As soon as day-break came, he forgot all his sickness, set off for the appointed place and waited. He stayed there for hours without seeing anyone. Finally when he was about to give up, he met a man selling a picture of a woman looking exactly like the one he had met under the blossoming peach-tree that day. He bought the picture, took it home and hung it on the wall of his study. His heart warmed as he lovingly contemplated the picture. And he caressed it, whispering ardent words of love and devotion to it.
During the day, he would stop his reading, throw away his books and go to look at it. He would get up in the middle of the night, light a candle, take the picture and gave it a warm kiss as if it were a real human being.
He was now completely cured of his sickness, and was happy.
One day, when he was thus admiring the picture, the maiden suddenly moved her eyelids, winked and smiled sweetly at him.
Taken aback, he rubbed his eyes and stared at her but she grew taller and taller, and stepped forth from the picture, making a deep bow to him.
«Here I am, my Lord», she said in a soft and musical voice. «You have waited long enough for me.»
«Who are you, honoured lady?» asked Tu-Uyen.
«My humble name is Giang-Kieu and I am a fairy. You might perhaps remember that we have met under the blossoming peach-tree in the Spring Festival. Your love for, and your faith in me have moved the Fairy-Queen who deigned to send me down here to be your wife».
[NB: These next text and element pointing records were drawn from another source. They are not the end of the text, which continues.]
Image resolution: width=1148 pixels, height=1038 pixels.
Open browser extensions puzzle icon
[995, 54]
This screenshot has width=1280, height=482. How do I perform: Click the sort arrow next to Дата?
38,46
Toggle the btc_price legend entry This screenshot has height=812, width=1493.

Now the young scholar's dream was fulfilled and he was transported into a new world of happiness and unknown delight. His house was now transformed into heaven by her sweet, lovely presence, and by the magic of her love.
He loved her dearly and kept on following her everywhere, forgetting his books and neglecting his studies. When Giang-Kieu reproached him for this, he looked deep into her eyes and said:
«My beloved one, I was once sad and lonely. You have come and changed my life. You look more charming to me everyday, and it is only natural that I crave to be near you. I cannot help it.»
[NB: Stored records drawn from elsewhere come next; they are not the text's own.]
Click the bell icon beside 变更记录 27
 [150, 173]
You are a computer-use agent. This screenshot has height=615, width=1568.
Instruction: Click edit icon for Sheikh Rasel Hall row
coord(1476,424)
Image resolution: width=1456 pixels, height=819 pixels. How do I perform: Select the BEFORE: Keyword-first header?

«You must listen to me if you want to be a success» said the fairy. «Do not stay idle any more and start studying again or I shall leave you.»
He obeyed her reluctantly but his mind was distracted and finally he took to wine. One day, when he was drunk the fairy was gone. He was very sorry for it, and prayed to her to come back again, but there was no sign of her.
Then, he remembered that she had come out of the picture on the wall, and he went to it to beg her to come out again, but she did not move.
«Beautiful Giang-Kieu» he implored her, «this one is your slave and begs for forgiveness. What shall this one do, without your beloved presence and your sweet love?»
The lady did not stir but Tu-Uyen did not give up. Day after day, he waited for her to come back, clinging desperately to his hopes. He burned incense, prayed to her again and again, and composed a long poem, recording his wonderful meeting with the fairy and expressing the depth of his love, and the extent of his sadness:
«The skies were lofty, and the seas were wide, and my fairy, my beloved, why do you hide?... etc.»